**Task data:**
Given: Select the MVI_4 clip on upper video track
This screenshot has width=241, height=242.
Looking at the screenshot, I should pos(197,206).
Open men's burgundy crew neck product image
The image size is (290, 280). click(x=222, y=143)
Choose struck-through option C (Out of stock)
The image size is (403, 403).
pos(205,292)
--
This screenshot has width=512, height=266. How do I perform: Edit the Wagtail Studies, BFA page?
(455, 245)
---
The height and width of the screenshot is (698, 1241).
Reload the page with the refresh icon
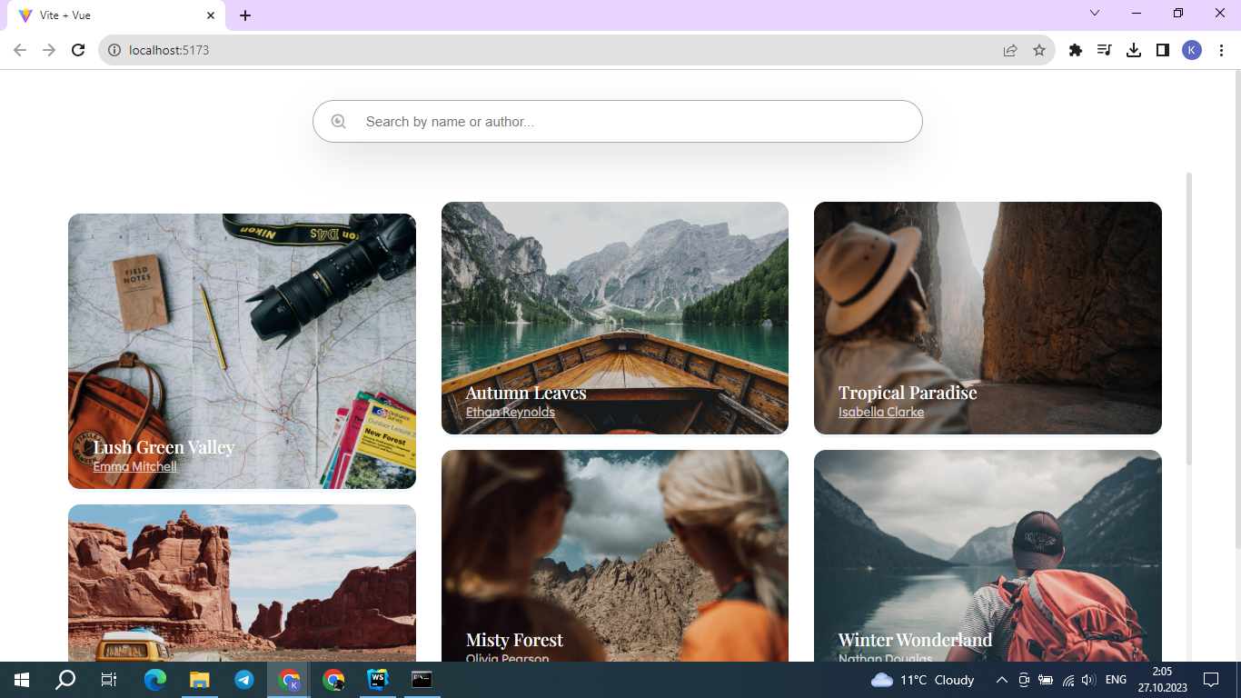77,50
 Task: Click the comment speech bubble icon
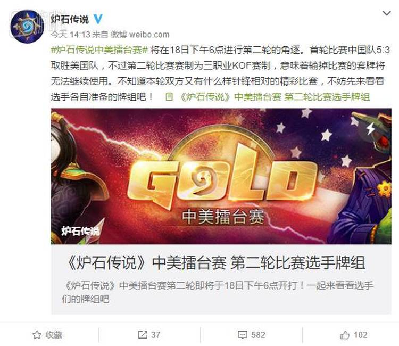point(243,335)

**Given exercise:** Please rewrite the part of the entries that opens with the line containing "Given: Select the" and closes with the line containing "pos(205,292)", substituting "maroon" for "burgundy" and changing nothing else.

**Response to the task:**
Given: Select the MVI_4 clip on upper video track
This screenshot has width=241, height=242.
Looking at the screenshot, I should pos(197,206).
Open men's maroon crew neck product image
The image size is (290, 280). click(x=222, y=143)
Choose struck-through option C (Out of stock)
The image size is (403, 403).
pos(205,292)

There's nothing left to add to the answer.